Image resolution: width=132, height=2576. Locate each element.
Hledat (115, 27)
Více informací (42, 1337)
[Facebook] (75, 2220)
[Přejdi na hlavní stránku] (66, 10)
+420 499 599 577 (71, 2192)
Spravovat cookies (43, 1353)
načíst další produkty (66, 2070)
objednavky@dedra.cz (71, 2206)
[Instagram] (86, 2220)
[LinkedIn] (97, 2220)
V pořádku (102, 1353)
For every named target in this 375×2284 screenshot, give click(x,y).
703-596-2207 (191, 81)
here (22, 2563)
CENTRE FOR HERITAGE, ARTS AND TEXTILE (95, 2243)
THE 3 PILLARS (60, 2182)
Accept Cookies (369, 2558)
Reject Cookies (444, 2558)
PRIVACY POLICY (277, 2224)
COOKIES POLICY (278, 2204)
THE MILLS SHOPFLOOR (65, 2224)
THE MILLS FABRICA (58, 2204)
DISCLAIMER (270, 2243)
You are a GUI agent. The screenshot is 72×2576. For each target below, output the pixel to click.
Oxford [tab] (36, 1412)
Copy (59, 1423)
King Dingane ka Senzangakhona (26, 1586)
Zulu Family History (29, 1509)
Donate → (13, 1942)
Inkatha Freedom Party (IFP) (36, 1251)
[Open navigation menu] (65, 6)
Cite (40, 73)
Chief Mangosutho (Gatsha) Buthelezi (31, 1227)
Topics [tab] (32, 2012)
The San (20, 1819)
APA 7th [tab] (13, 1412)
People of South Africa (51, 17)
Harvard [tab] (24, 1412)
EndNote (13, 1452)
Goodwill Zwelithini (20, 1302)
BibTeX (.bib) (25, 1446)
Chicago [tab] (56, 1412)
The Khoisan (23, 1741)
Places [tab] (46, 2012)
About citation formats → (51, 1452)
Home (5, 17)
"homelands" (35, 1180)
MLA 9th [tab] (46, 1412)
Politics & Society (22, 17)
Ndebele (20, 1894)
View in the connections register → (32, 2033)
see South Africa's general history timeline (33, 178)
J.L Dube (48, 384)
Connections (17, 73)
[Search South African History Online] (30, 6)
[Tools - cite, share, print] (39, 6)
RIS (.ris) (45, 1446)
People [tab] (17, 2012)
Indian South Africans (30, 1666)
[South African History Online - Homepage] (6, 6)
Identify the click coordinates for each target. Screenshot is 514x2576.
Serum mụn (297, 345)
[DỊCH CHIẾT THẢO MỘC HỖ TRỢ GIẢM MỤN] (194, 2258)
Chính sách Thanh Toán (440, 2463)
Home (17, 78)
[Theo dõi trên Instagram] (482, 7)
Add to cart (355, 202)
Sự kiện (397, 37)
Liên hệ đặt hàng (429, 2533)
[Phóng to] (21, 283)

== == ==

*REQUIREMENT*. Look over the listing. Pull out every line with the string "MILLS" in it.

*WORKED SOLUTION*.
THE MILLS SHOPFLOOR (65, 2224)
THE MILLS FABRICA (58, 2204)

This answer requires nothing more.